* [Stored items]
↓↓↓
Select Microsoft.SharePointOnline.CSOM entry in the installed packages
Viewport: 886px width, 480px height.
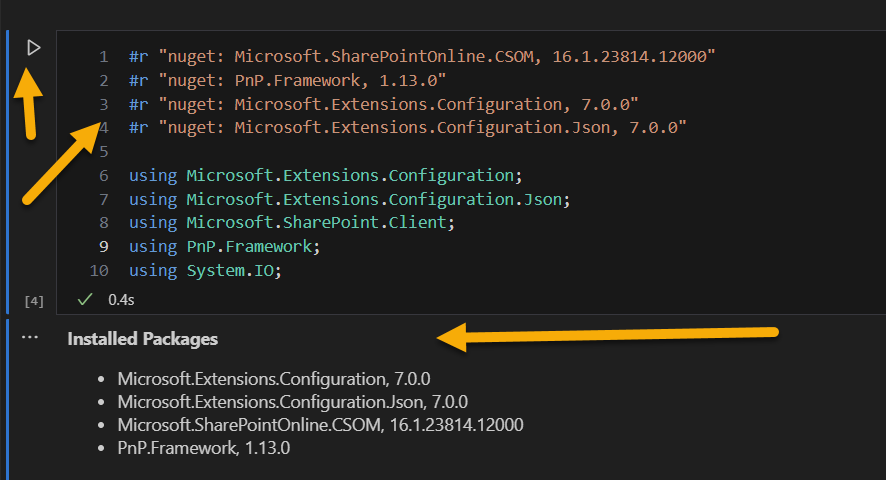click(x=320, y=425)
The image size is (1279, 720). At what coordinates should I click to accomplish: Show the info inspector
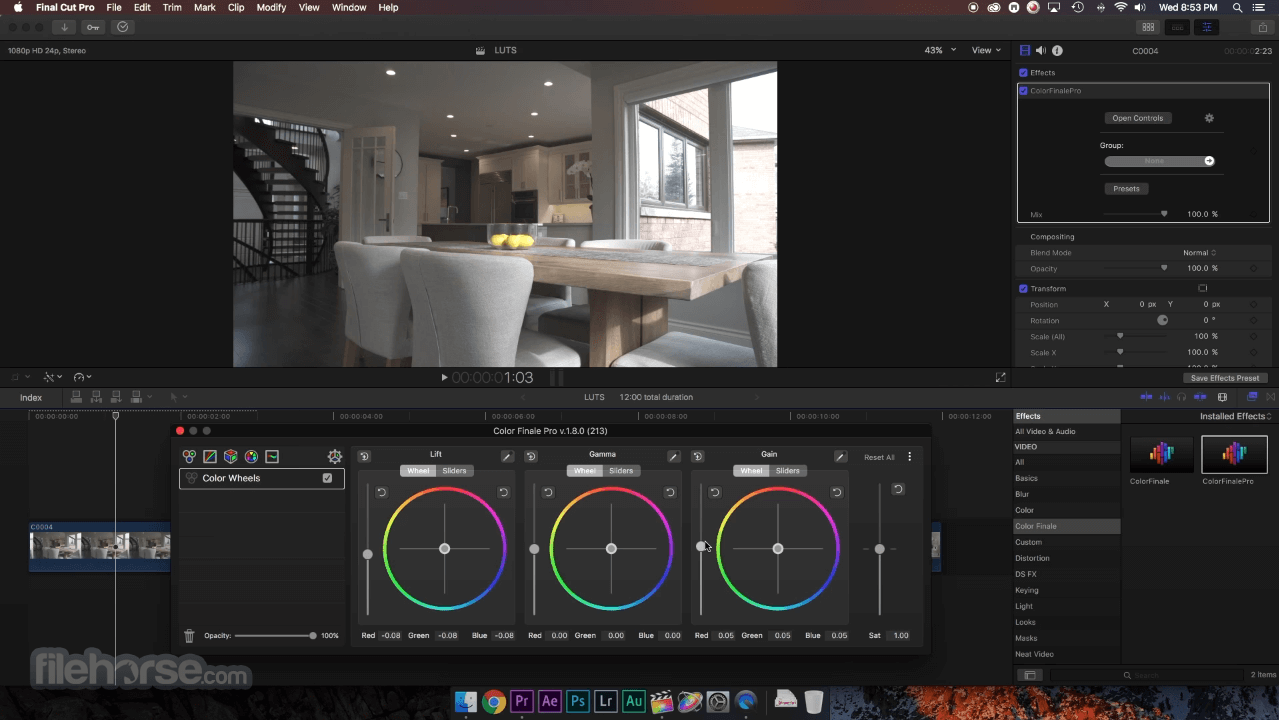(x=1057, y=51)
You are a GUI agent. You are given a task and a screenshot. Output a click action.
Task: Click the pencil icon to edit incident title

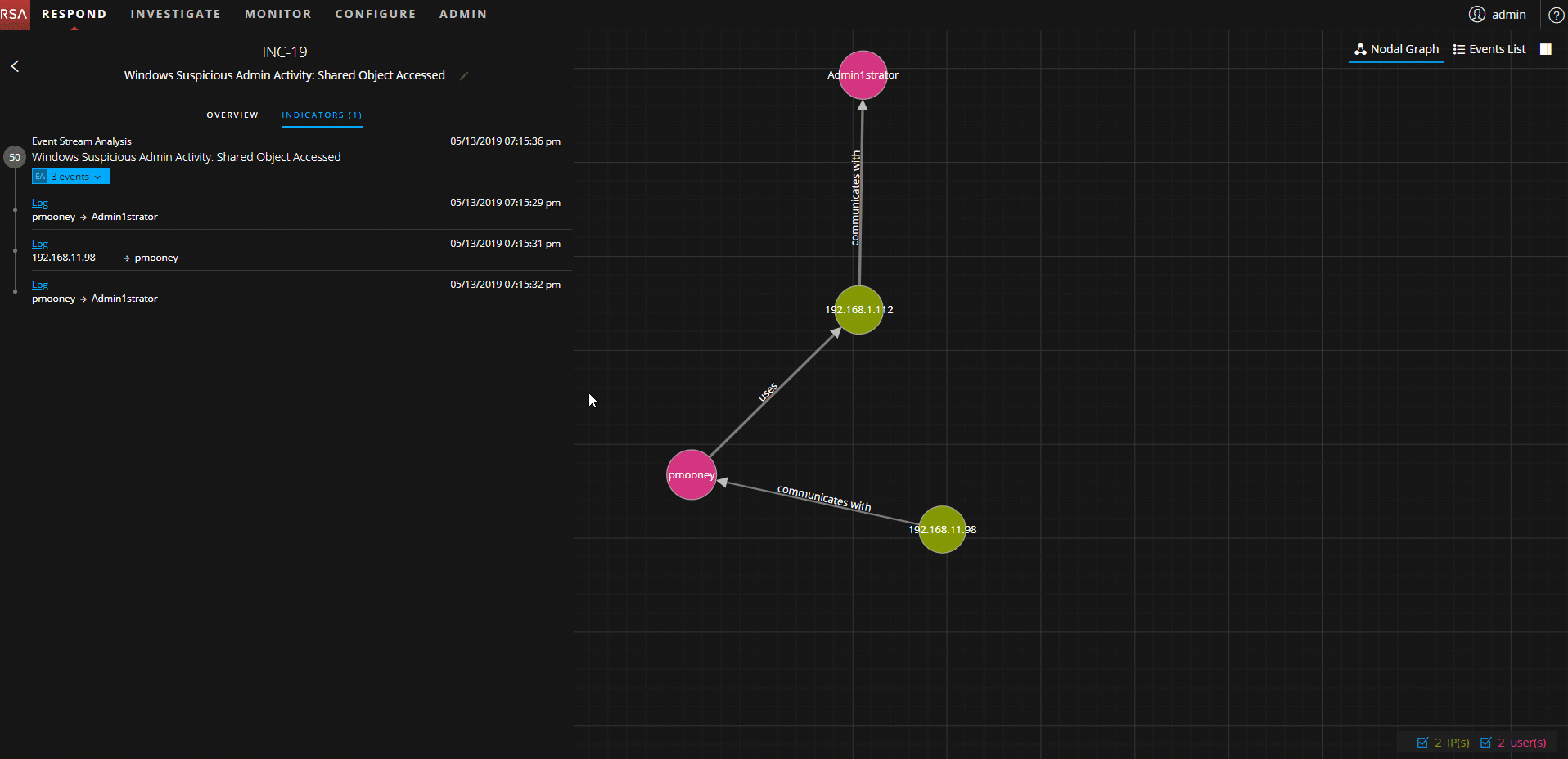[464, 76]
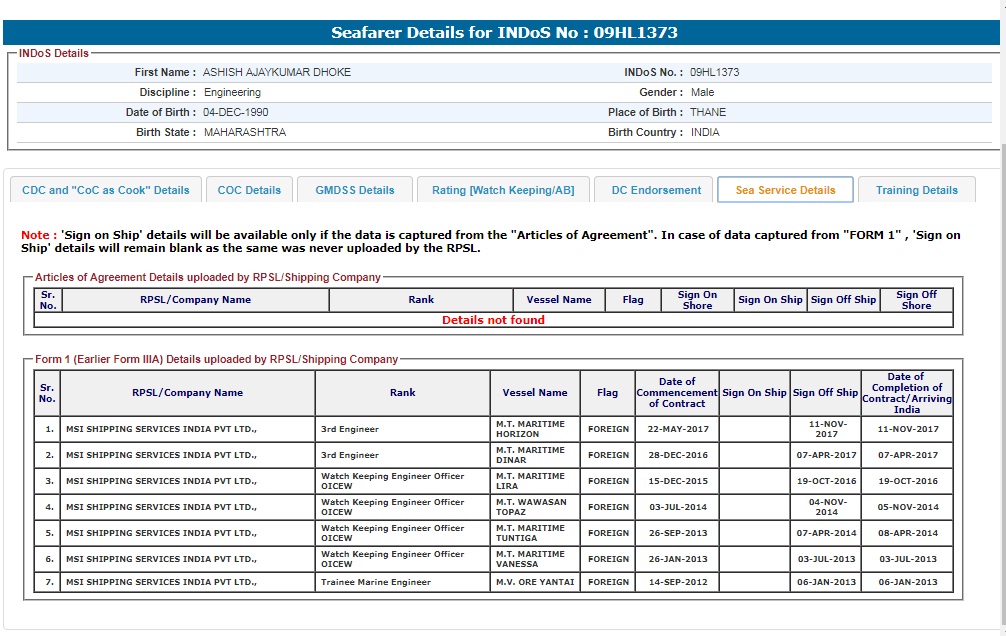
↑↑↑
* [Problem requirements]
What is needed here is an exact transcript of the data above, pictures excluded.

* [Task solution]
Select Microsoft.SharePointOnline.CSOM entry in the installed packages
Viewport: 886px width, 480px height.
click(x=320, y=425)
The image size is (1279, 720). At what coordinates should I click to accomplish: Show the info inspector
(x=1057, y=51)
You are a GUI agent. You are given a task and a screenshot. Output a click action.
Task: Click the pencil icon to edit incident title

[464, 76]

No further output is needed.